AdExchanger: Why do you say data used to be underleveraged at Wunderman?
MARK READ: We have a strong business with KBM Group, but it operated separately from the rest of the business. We embed data into the insights we deliver, into the way we target messages and the way we measure results. You judge the campaign by success measured in sales, rather than likes or views or even brand metrics. I saw someone quoted saying, “The metric for our work is engagement.” I don't think that’s the right metric. The metric clients want is sales.
How do you accomplish that?
Because we manage a lot of data platforms for clients, we can track work from campaigns to sales. We look at our clients’ first-party data and try to measure the impact of the work on the consumers.
Where’s the room for improvement?
We’re happiest in higher-value categories: airlines, automotive and B2B, where there’s a much closer link to our activity and sales. In lower-valued packaged goods scenarios, we’re not as able to do that as we would like.
Is there any way to do it?
We run a loyalty program for Adidas out of Copenhagen. We have more than 100 million customers in the program where we can link the activities we run to sales because people go into stores and use coupons.
In packaged goods, we use iBehavior to look at an audience exposed to a campaign versus not exposed. You can measure the uplift, but it’s harder to do that effectively. iBehavior – which has the same capability as Datalogix – collects data on more than 250 million consumers in the US with 30,000 retailers. That’s linked to a customer profile and we measure the effectiveness of a campaign based on that.
Is it possible to close the loop for consumers who aren’t part of a loyalty program?
Not yet. Not on a census level. You can do it on an exposure basis, like what Datalogix does with Facebook. But it’s very hard to link online activity to offline environments at an individual level. There is potential. We’d love to run a program for a packaged goods company that wants to build a relationship with a billion consumers. The cost of the infrastructure and technology is massively lower than it was five years ago.
A lot of technologies used in airlines and financial services will be applied to CPGs. You see that with Unilever’s purchase of Dollar Shave Club. They’re starting to build a direct relationship with consumers.
What do CPGs have to consider as they build that direct relationship with clients?
Who owns the customer relationship? Is it the retailer or the packaged goods companies? Increasingly, packaged goods companies are trying to find ways where they can own more of that relationship. And it may not be on one product, but it may be on a bundle of products.
Let’s talk Google and Facebook. Assuming their massive acceleration continues, what are the opportunities and challenges for agencies like Wunderman?
Our job is to help our clients get the maximum ROI from those platforms. The bigger [Google and Facebook] become, the more time we need to spend with them and the more we’ll have to understand what they do.
Is there a competitive element since the walled gardens want to work directly with clients?

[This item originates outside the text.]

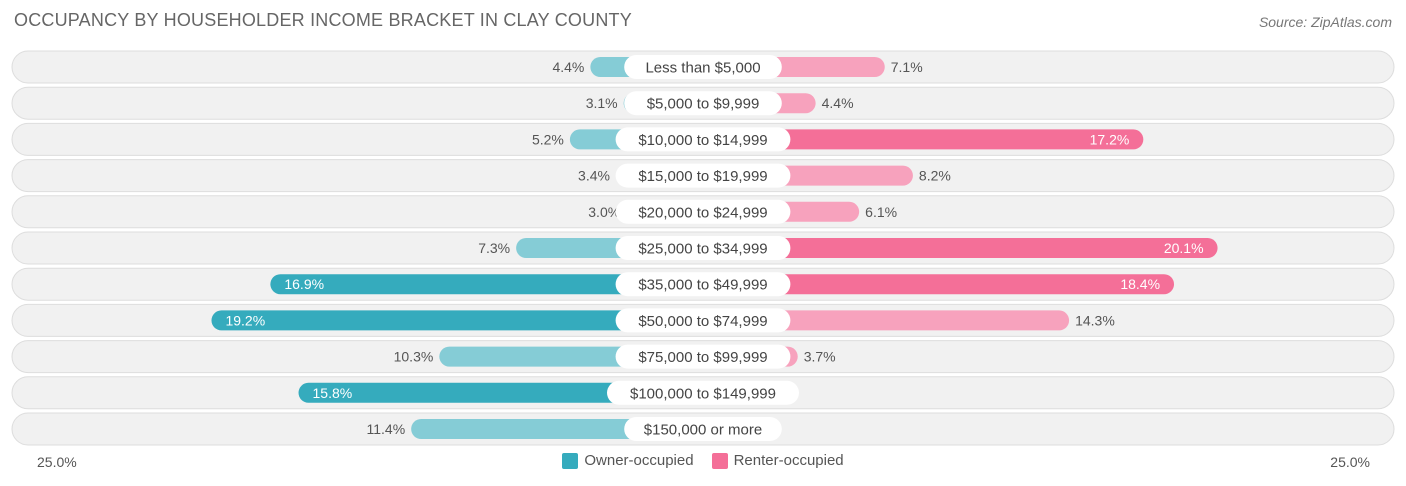 Image resolution: width=1406 pixels, height=486 pixels. I want to click on legend-swatch-renter, so click(720, 460).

I don’t totally agree with that. Facebook and Google are different. Google has a greater focus on media budgets, media allocation and programmatic media, so it’s slightly more aggressive on the media front than Facebook.
While they both want to approach clients as they want a greater share of budgets, they should realize the best way to do that is through the agencies. Wunderman has 7,000 employees, so unless Facebook wants to hire more people, they’re best doing what they do best and letting agencies do what we do best: working with clients, coming up with ideas and helping clients manage the ROI on their platforms.
Don’t the walled gardens have unique data assets that they can leverage?
Both [Facebook and Google are] walled gardens help us because clients can’t go to Google to place their media on Facebook or go to Facebook to place their media on Google. They need us to help them understand how to allocate their media, and I don’t think a client would go to Facebook to ask how to spend their budget any more than they’d go to NBC and ask NBC how to allocate their budget.
Isn’t NBC building out a platform to do that?
If clients want to have 25 independent relationships with 25 independent media companies, they’ll need a trusted adviser to help manage the 25 and we’ll be back where we started.
Speaking of large media companies, let’s talk about Verizon, which recently announced plans to buy Yahoo. What does Verizon need to do to interest you?
Verizon needs to pull its assets together and define what they mean to the consumer, particularly from a data perspective. Yahoo never really knew what it stood for and spent the last 10 years searching. I don’t know if being acquired by Verizon solves that problem.